4am. It’s only a few metres away but while you can hear the Aegean Sea lapping against the sand, you can’t see it. The light of street lamps and hotel signs across the water in the Turkish holiday resort of Bodrum do nothing to lift the pitch dark of the beach. The only light comes from a solitary flashing beacon at the end of a small peninsular, which is itself at the end of Kos. It flashes once; pauses; then flashes three times in quick succession. This is the target – the point at which the boats aim.

The occasional spluttering of an outboard motor, a cough or some garbled speech in the distance is all that breaks the night’s silence. With such limited visibility it’s impossible to tell if the sound is coming from small refugee boats or the larger Greek and Turkish Coast Guard vessels that patrol the four-kilometre channel between the two countries. A rickety and rusted jeep crawls slowly along the road that runs parallel to the water and, from time-to-time, veers onto the beech with its lights off.

Three hours pass with no sign of a landing. I had been told most of boats arrived between four and six in the morning, but I’d seen nothing and heard very little. As the sun rose around 6:50am, light flooded the Aegean Sea and then the land. As visibility improved the image of white sandy beaches that I had envisaged from the holiday brochures was quickly dashed. The stony shore was strewn with the detritus of months’ of migration. Slashed rubber boats, paddles and dozens of lifejackets vied with the usual assortment of bottles, cans and plastic bags. Red Yamaha lifejackets lay strewn everywhere.

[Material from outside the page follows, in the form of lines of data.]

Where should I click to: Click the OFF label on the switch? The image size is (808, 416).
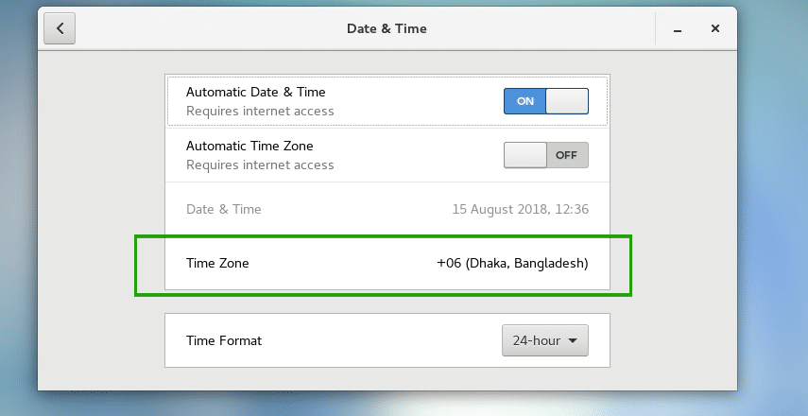(x=566, y=155)
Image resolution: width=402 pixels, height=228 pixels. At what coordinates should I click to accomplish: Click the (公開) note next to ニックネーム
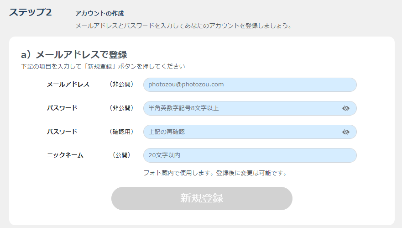(x=121, y=155)
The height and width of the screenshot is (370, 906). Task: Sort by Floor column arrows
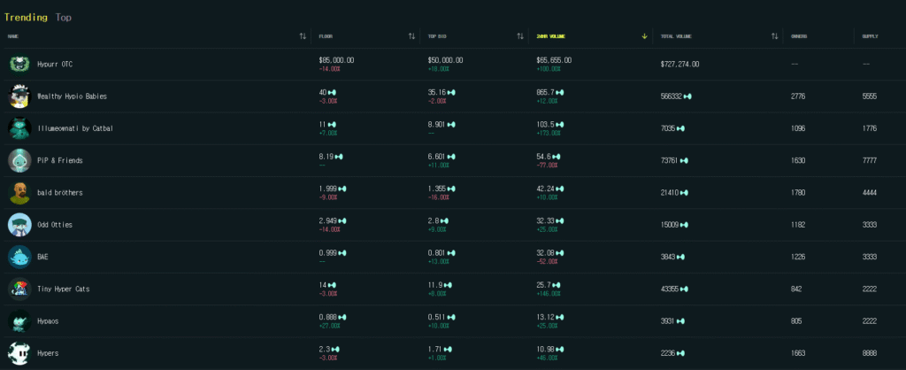pos(411,36)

Just as I was about to give up and walk to the nearest hotel a small boat appeared on the horizon, seeming to head for a point on the other side of the peninsular. Through the long lens of the camera the image slowly grew to reveal a small rubber dingy, crammed with eight men in buoyancy vests, desperately paddling towards the shore.

As soon as they hit land things moved fast. The exhausted men, some in just their underpants, jumped into the surf and pulled the boat ashore. The jeep that had been patrolling hours earlier suddenly reemerged and three men jumped out. Without even acknowledging the newly-arrived migrants two detached the boat’s outboard motor and carried it away, followed by the third man dragging the boat. Before the passengers had caught their breath the local vultures had made off with their spoils.

‘Do you know them?’, I asked one.

‘No. No idea’ he replied.

The migrants then emptied a bag of clothes onto the sand and began to change. A single plastic carrier bag was their only luggage. They lit cigarettes and pulled out mobile phones. Some called ahead to friends who had already made it to town, others called home to tell of their safe arrival. While one or two of them smiled most simply looked tired and relieved.

The outboard motor had packed in not long after setting off, leaving them with no option but to paddle the rest of the way across. The journey had taken between three and four hours. One said he was: ’Very tired, very tired.’ His journey had started in Pakistan ten months earlier and he was finally in Europe.

‘Why did you leave Pakistan?’ I asked.

‘No work’, he replied, ‘no electricity.’

This was a story that would cut little ice with those handing out the immigration papers in Kos Town.

With the Pakistanis now walking along the road towards the town, I slowly followed the beach back towards the beacon. By now large ferries, cruise liners and tankers were visible, cluttering the narrow crossing. Then, the unmistakable spluttering sound of an outboard motor could again be faintly heard. A small fibreglass fishing boat, no more than four meters long and a few wide, came into view. Unlike the other vessels pottering along the coast this one was heading straight for the shore, a small Turkish flag fluttering off the back.

As it ran aground people started to jump into the water. One of the men returned to the boat and carried a young girl no older than seven or eight onto the beach. The girl’s mother then followed. There were 11 people in total, hailing, they said, from Syria, Iraq and Palestine. It had been a cramped crossing.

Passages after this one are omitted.